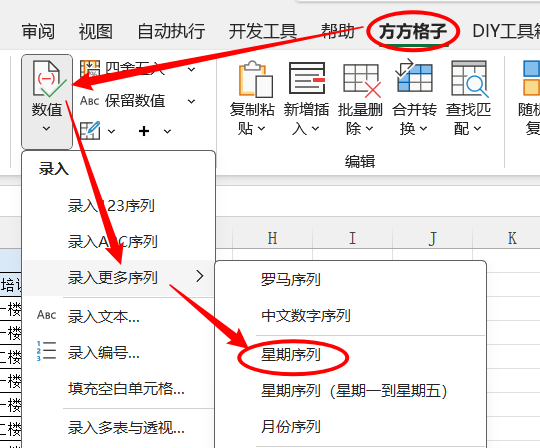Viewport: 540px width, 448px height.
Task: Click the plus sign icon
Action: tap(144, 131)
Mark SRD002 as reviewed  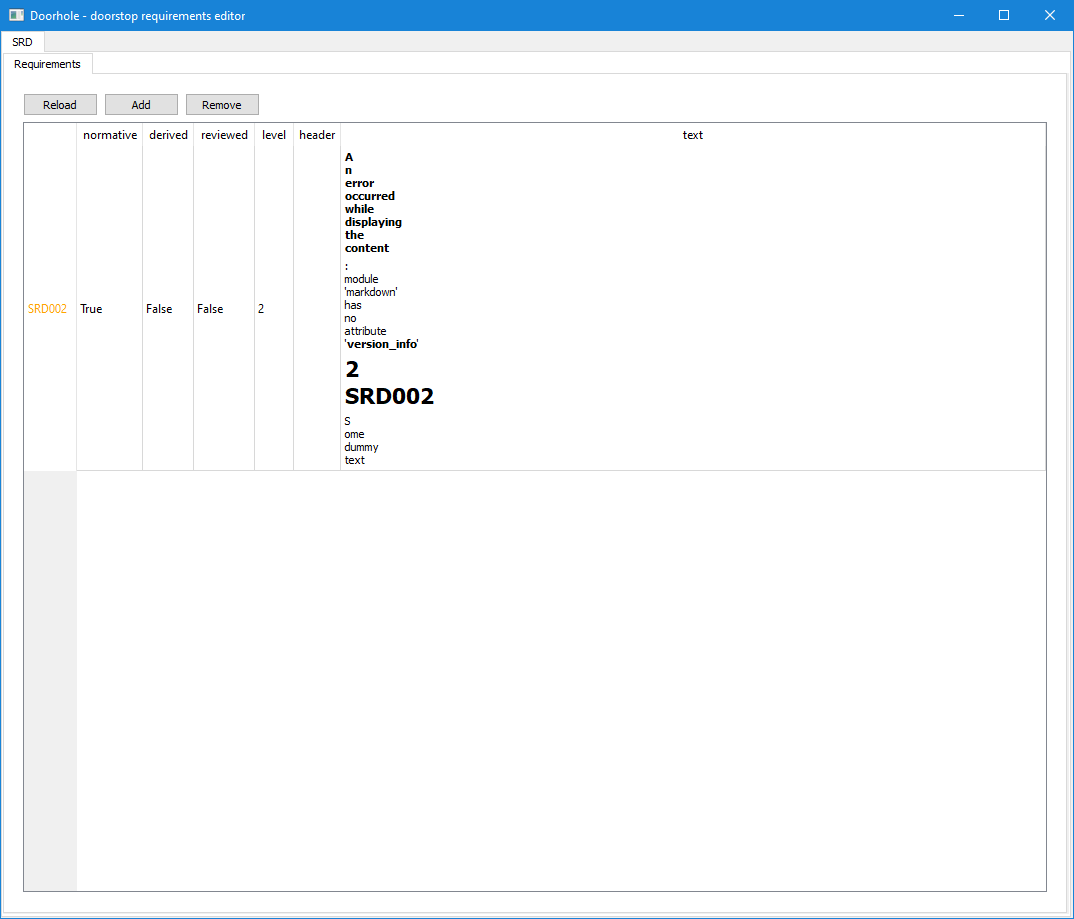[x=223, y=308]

...

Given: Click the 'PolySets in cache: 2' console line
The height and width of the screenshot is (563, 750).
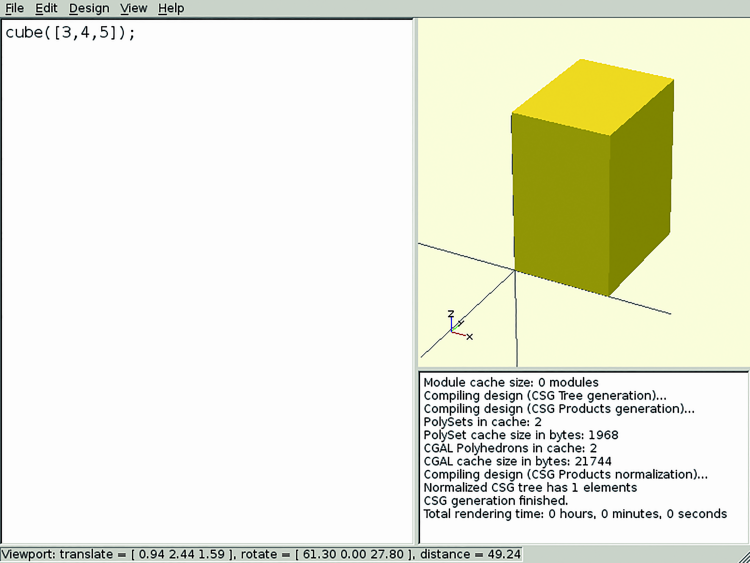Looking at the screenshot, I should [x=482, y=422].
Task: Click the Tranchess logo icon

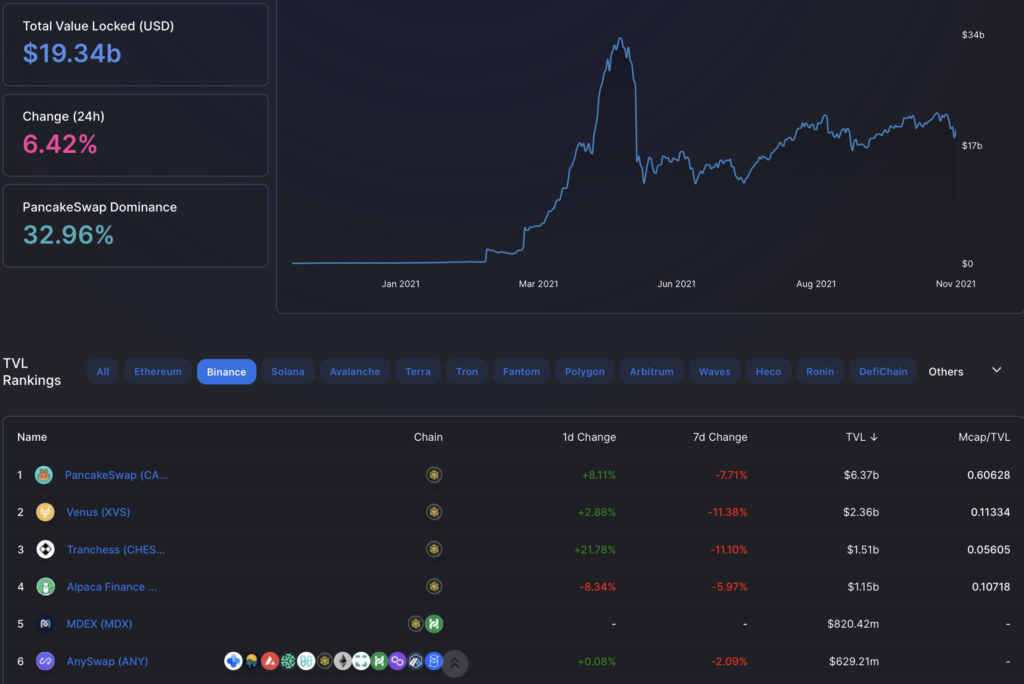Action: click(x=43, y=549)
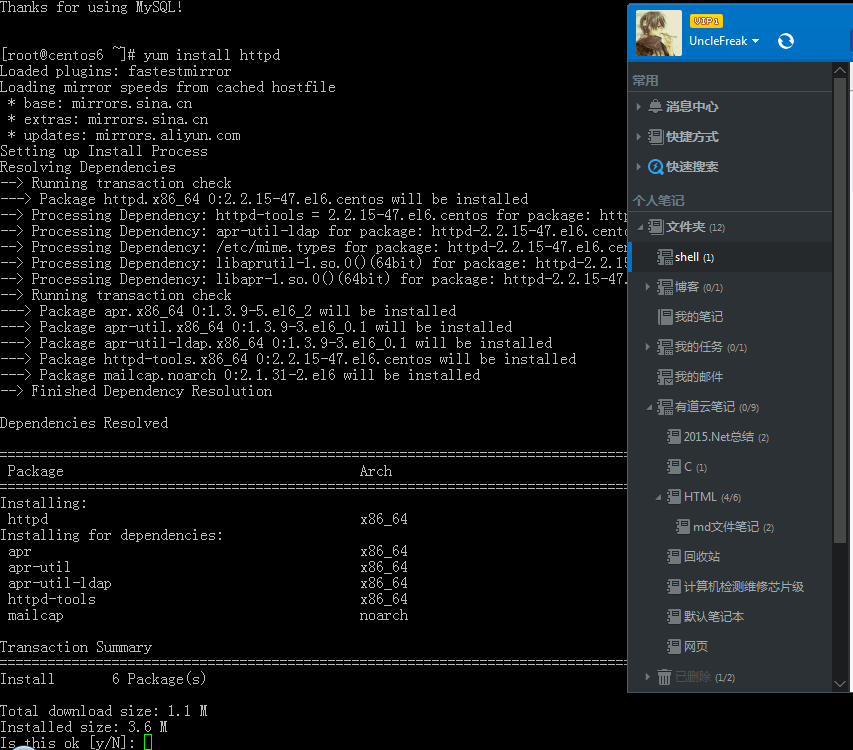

==

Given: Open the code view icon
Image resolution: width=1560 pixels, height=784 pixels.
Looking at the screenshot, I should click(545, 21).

> **WHAT IS EXPECTED**
Your answer should be a single number: the count of lines in the entries that contain the word "Given".

> **OUTPUT BELOW**
2